Request for improved pbmm2 error message around zipped references

mrvollger opened this issue · 8 comments

Operating system
redhat

Package name

pbmm2 1.13.0
Using:
  pbmm2    : 1.13.0 (commit v1.13.0-2-gbcd99f5)
  pbbam    : 2.4.99 (commit v2.4.0-23-g59248fe)
  pbcopper : 2.3.99 (commit v2.3.0-28-ga9b1ffa)
  boost    : 1.81
  htslib   : 1.17
  minimap2 : 2.26
  zlib     : 1.2.13

Describe the bug
When providing a zipped reference pbmm2 complains about the format of the input reads instead of the reference.

Error message

pbmm2 align ERROR: Could not determine read input type(s). Please do not mix data types, such as BAM+FASTQ. File of files may only contain BAMs or datasets.

To Reproduce

pbmm2 align ref.fa.gz ../data/hap-alns/GM12878.PacBio.H1.GRCh38.bam example.bam
>|> 20240820 22:31:55.970 -|- WARN -|- operator() -|- 0x7f11a49d9f80|| -|- Input is aligned reads. Only primary alignments will be respected to allow idempotence!
>|> 20240820 22:31:55.970 -|- FATAL -|- CheckPositionalArgs -|- 0x7f11a49d9f80|| -|- pbmm2 align ERROR: Could not determine read input type(s). Please do not mix data types, such as BAM+FASTQ. File of files may only contain BAMs or datasets.

Expected behavior
I know that gzipped references are not supported for pbmm2, but it took me quite a while to discover this when I was looking for issues with the input reads rather than the reference. Alternatively, support for zipped references would be great!

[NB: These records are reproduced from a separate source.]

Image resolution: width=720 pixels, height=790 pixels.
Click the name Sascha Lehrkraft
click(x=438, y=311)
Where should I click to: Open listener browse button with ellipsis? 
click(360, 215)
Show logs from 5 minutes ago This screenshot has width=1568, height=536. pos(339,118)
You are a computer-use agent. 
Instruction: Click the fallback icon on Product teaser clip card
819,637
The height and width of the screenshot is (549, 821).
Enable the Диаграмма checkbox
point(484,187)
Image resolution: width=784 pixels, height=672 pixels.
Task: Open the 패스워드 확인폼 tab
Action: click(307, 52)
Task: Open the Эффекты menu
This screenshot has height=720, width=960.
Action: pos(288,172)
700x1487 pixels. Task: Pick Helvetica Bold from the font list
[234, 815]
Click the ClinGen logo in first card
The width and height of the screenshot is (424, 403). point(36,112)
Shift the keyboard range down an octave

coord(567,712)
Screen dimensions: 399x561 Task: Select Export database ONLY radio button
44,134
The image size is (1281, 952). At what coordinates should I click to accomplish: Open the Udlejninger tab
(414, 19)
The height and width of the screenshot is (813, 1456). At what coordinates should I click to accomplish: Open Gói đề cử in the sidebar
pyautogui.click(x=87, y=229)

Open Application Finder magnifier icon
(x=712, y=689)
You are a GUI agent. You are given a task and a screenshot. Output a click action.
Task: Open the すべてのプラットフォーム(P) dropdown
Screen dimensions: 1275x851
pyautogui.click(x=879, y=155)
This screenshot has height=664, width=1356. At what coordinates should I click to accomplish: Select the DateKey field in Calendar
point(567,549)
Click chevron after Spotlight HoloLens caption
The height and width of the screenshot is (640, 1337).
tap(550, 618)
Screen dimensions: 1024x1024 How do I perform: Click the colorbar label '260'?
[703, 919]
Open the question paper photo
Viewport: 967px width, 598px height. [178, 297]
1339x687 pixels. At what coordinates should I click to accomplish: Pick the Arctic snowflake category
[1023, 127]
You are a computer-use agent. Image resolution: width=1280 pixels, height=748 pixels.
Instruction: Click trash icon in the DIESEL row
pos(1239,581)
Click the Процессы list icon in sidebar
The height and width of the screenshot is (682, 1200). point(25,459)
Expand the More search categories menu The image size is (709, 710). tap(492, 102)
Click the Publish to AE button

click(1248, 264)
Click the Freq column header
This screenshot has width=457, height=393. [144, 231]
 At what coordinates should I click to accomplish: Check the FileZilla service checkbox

As a side note, it would be nice if pbmm2 allowed the .fna extension for references, which is sometimes the extension you get when downloaded from NCBI, e.g.:

GCA_000001405.15_GRCh38_no_alt_analysis_set.fna

Thanks,
Mitchell

We might consider adding, but at this point, you are the first one to ask in like >5 years.

It seems like an uncommon use case, but especially since minimap2 can take gzipped references, this does (negligibly) complicate porting over to pbmm2.

I would love gzip compatibility, but I wanted to clarify that my main issue is the error message when you use a gzip reference:

pbmm2 align ERROR: Could not determine read input type(s). Please do not mix data types, such as BAM+FASTQ. File of files may only contain BAMs or datasets.

This error incorrectly indicates that the format of the reads rather than the reference is incorrect.

That error message should be fixed in the latest version that we'll release soon

Awesome, thanks @armintoepfer